◆ **PROBLEM STATEMENT**
The word "resolution" marks the lines to keep; find each one in the data and copy it.

THE DATA Start Marker

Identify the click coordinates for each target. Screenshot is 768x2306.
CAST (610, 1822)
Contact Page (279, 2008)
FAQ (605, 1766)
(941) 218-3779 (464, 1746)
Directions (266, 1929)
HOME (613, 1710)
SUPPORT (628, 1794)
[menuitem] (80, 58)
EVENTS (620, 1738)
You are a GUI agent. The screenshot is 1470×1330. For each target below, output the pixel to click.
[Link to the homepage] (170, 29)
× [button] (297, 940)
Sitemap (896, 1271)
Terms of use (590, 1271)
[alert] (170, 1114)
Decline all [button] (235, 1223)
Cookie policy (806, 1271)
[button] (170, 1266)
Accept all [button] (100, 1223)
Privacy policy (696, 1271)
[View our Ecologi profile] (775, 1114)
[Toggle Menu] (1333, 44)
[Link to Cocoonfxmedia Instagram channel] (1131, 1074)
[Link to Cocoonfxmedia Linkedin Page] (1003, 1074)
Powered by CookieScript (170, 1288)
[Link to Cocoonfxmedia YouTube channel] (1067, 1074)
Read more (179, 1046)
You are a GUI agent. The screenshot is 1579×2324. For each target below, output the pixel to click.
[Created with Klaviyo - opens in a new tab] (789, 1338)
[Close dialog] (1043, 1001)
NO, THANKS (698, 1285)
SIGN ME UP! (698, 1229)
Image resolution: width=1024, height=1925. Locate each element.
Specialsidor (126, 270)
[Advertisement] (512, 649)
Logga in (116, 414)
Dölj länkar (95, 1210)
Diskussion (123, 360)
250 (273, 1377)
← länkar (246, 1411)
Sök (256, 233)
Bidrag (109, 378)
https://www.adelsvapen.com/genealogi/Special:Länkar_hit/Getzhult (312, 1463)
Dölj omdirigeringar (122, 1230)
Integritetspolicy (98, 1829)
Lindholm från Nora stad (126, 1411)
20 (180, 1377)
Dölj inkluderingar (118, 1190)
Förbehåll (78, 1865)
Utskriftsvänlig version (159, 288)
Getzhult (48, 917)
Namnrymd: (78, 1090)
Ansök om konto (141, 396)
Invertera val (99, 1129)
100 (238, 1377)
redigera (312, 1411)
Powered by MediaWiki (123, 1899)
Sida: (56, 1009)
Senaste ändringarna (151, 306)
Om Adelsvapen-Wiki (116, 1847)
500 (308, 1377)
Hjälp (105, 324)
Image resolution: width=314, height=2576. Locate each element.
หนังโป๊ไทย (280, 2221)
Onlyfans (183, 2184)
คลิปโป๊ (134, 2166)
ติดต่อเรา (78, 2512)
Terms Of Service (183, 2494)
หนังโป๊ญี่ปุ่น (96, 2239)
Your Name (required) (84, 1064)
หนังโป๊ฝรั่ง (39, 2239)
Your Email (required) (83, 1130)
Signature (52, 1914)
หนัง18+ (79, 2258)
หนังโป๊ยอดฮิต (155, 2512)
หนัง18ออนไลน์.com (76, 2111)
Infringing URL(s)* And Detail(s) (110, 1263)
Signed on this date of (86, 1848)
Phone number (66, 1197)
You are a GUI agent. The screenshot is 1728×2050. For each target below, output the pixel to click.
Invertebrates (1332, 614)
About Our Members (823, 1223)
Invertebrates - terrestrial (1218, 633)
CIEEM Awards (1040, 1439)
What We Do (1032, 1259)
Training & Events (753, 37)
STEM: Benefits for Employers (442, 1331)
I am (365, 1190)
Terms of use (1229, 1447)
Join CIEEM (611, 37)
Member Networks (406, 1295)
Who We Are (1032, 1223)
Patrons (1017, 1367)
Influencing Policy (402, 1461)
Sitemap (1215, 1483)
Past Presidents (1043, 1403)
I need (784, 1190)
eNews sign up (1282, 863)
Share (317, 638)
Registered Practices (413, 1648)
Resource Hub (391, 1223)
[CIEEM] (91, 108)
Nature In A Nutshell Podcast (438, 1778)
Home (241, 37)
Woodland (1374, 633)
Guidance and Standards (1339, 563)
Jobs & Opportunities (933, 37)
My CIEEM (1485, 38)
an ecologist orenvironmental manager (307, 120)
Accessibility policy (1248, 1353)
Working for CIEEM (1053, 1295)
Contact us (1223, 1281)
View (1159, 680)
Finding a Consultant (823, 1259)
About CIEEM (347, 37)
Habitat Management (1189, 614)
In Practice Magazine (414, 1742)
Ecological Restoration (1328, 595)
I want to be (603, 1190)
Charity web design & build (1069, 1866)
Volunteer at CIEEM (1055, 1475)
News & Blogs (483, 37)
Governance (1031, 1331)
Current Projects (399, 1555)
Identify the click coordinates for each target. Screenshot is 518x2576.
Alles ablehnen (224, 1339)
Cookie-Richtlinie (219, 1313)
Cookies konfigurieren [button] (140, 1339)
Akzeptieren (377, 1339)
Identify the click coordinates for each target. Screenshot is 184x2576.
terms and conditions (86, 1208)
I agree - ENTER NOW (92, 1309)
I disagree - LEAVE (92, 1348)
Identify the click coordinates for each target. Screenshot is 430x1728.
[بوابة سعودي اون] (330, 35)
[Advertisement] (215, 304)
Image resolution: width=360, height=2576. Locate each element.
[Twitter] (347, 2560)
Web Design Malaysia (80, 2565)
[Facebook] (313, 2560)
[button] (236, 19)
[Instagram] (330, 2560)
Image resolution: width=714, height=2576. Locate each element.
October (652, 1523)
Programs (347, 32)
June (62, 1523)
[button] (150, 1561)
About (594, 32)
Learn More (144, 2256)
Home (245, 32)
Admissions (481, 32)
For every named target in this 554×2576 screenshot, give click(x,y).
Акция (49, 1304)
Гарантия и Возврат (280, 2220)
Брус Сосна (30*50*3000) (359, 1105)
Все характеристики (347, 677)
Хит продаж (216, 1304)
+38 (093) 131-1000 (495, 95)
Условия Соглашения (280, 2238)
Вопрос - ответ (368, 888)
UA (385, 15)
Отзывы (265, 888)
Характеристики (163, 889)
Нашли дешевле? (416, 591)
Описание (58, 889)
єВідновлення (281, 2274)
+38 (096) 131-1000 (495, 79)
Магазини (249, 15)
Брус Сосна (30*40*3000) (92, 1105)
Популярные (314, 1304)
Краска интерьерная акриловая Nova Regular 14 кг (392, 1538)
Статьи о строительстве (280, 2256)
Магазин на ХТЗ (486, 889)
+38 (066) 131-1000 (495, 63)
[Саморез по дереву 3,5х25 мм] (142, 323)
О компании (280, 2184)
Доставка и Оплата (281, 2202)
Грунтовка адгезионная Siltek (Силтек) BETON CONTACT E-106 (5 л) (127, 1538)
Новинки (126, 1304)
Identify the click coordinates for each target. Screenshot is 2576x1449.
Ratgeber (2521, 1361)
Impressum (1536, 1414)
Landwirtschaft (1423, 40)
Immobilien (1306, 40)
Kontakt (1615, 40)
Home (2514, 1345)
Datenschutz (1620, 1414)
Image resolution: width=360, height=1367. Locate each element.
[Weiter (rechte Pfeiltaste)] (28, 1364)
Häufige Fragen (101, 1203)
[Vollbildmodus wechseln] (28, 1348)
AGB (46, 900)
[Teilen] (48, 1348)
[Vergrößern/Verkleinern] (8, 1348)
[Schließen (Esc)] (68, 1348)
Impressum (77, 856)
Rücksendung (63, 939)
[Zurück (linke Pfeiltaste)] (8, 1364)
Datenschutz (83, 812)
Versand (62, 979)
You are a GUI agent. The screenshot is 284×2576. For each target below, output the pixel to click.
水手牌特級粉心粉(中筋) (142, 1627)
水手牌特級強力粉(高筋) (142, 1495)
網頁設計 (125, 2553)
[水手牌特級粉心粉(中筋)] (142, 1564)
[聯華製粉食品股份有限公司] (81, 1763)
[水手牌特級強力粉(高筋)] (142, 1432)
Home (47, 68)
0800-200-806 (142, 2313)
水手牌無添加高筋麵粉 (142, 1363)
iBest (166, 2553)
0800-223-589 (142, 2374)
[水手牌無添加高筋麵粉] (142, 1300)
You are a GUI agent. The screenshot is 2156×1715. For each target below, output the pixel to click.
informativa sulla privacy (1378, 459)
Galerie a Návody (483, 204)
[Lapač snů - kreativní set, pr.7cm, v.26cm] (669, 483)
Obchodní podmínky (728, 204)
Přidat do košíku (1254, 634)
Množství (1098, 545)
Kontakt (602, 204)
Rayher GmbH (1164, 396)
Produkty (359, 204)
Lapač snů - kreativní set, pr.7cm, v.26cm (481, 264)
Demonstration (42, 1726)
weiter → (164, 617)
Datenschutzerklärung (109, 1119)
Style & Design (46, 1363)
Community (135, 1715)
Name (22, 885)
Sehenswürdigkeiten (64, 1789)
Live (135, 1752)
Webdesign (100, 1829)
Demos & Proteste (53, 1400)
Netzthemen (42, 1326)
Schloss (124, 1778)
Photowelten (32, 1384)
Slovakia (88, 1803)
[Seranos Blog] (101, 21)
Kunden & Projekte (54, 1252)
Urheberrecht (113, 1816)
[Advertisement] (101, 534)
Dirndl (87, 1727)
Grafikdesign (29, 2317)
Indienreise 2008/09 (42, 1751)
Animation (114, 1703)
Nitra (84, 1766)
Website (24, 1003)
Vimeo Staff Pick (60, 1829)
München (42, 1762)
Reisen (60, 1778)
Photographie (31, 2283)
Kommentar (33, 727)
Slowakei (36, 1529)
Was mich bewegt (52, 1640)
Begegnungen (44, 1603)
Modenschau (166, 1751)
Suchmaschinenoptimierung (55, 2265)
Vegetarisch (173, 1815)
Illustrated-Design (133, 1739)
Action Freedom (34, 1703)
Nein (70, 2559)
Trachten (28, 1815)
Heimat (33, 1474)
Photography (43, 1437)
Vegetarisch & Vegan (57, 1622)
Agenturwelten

THE DATA End Marker

◆ **EXERCISE OUTPUT**
Image resolution: width=1024, height=1925. Locate each element.
Image resolution: width=314, height=2576. Locate each element.
Image resolution: width=360, height=2576. Locate each element.
Image resolution: width=714, height=2576. Locate each element.
Image resolution: width=360, height=1367. Locate each element.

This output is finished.